With the rapid growth of the web, there are grand challenges when making sense of BIG web data:
big volume, high velocity, high variety, and unknown veracity.
In the physical world, a sensor is a converter that measures a physical quantity and converts
it into a signal that can be read by an observer or by an instrument—today, mostly electronic.
The WebSensor project targets to providing a platform for both developers
and end users to easily build "web sensors" which are programmable "focused crawlers" that
continuously discover, extract, and aggregate structured information around a topic.
We developped a WebSensor platform based on Windows PowerShell and the .NET Framework.
It enables developers to easily create WebSensors that continuously extract information from the web
and generate time-series stream data.
The websensor platform has many built-in capabilities to extract and collect time-sequenced
data embedded in web sites. These built-in capabilities include:
- Convenient wrapper generation on webpages (just by a few clicks)
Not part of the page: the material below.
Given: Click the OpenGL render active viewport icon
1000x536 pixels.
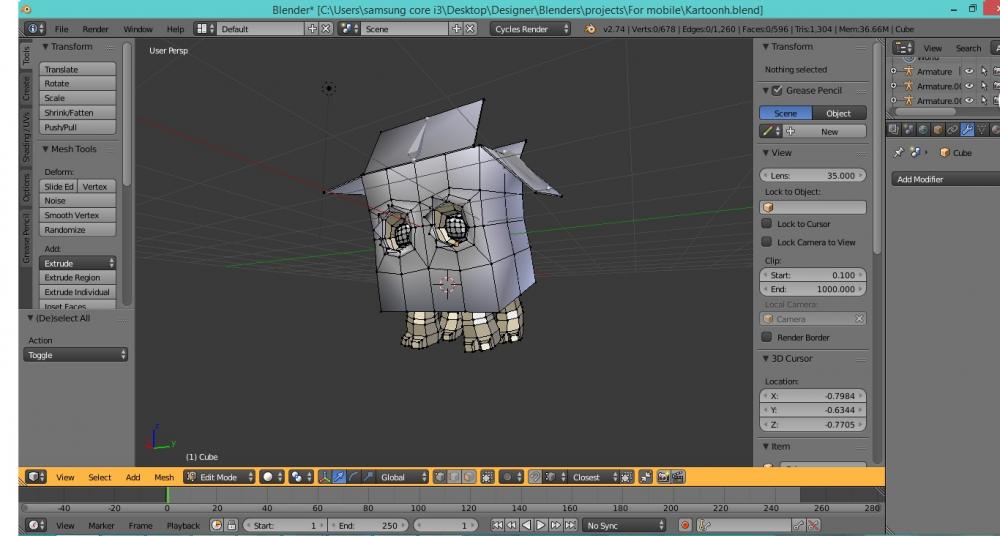Looking at the screenshot, I should coord(662,478).
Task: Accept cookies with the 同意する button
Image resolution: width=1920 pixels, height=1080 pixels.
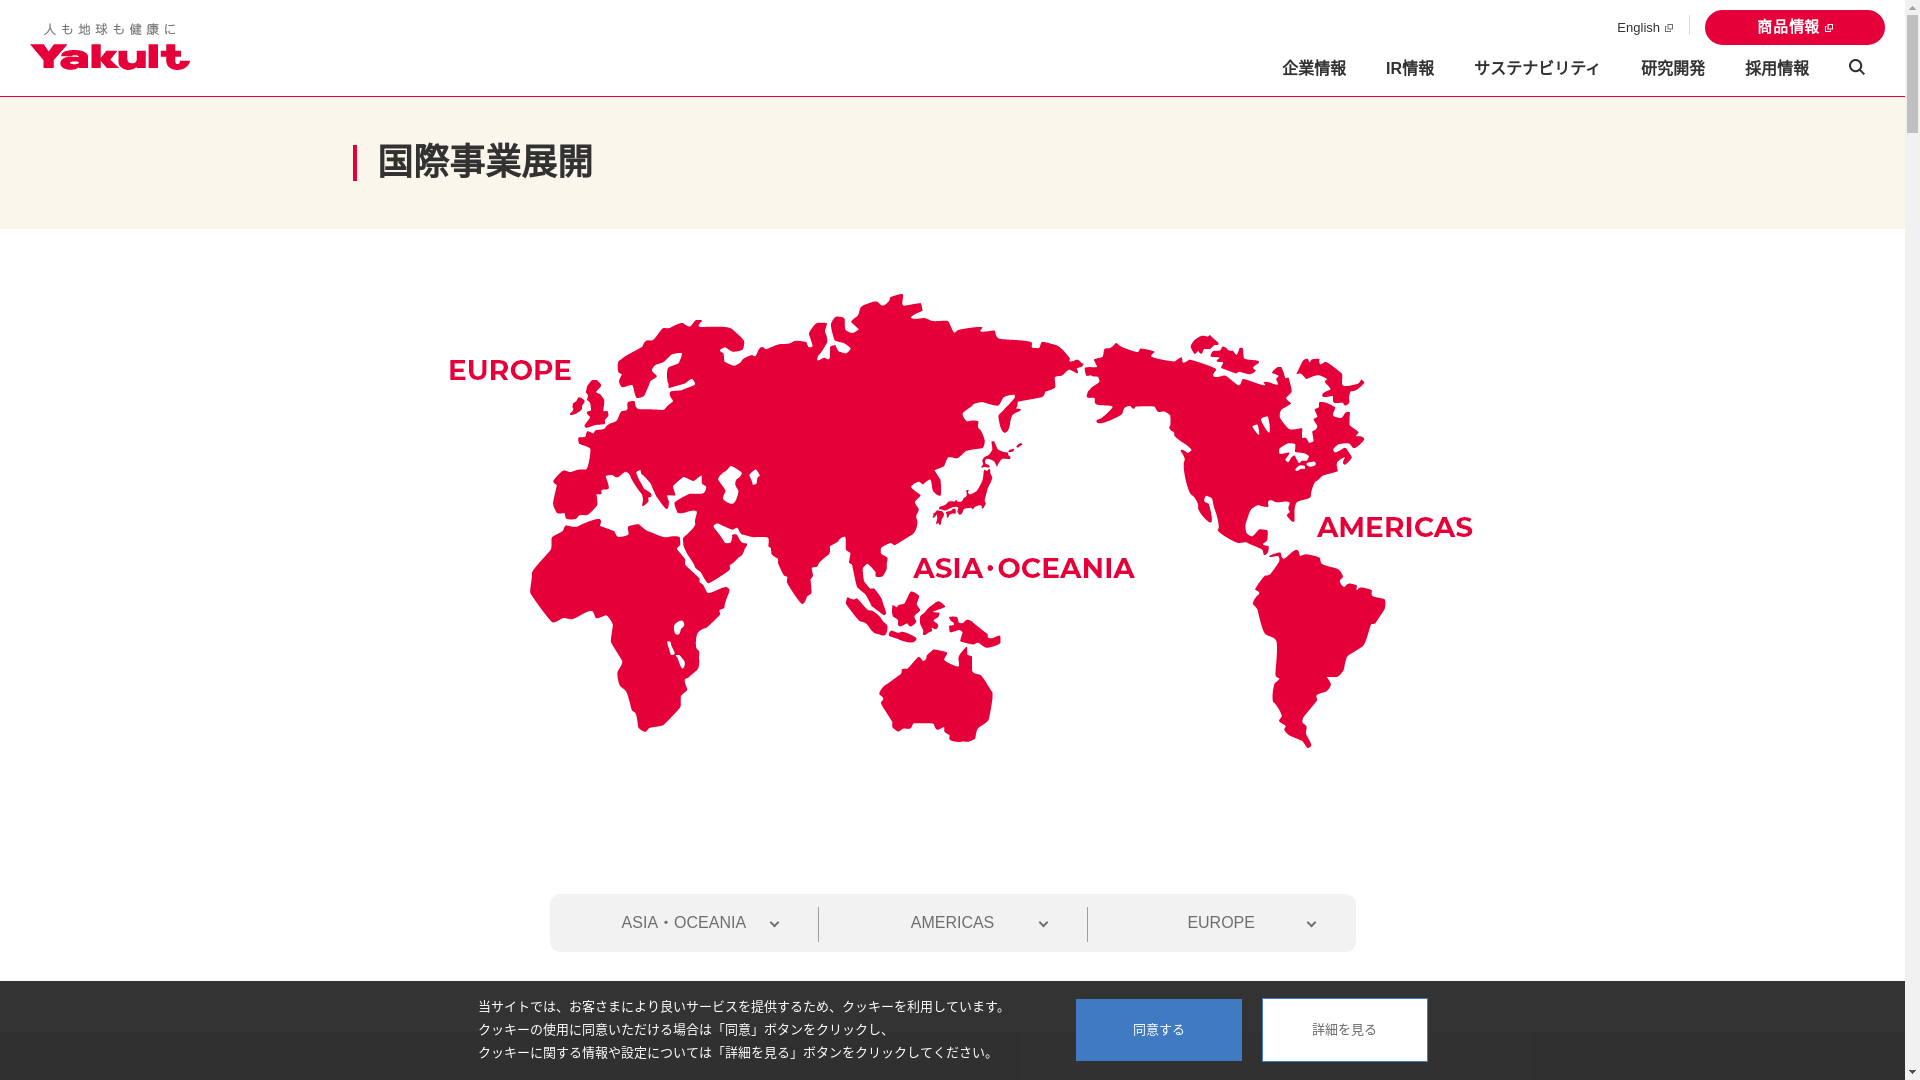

- Automatically wrapper adaption to page layout change
- Easy to configure and run
- Easy to extend using simple script language
- Easy to manage and retrieve the data collected
Websensors can connect to form a sensor network for more complex analysis tasks
that involve multiple time-sequenced data.
We has used the WebSensor platform to gather huge amounts of data related to "United States presidential election, 2012."
We analyzed the sentiment trends for "who will be the next president of United States,"
and sucessfully predict the election results.
The platform has also been used in Microsoft product teams,
such as Bing News team and Bing Relevance Measurement team.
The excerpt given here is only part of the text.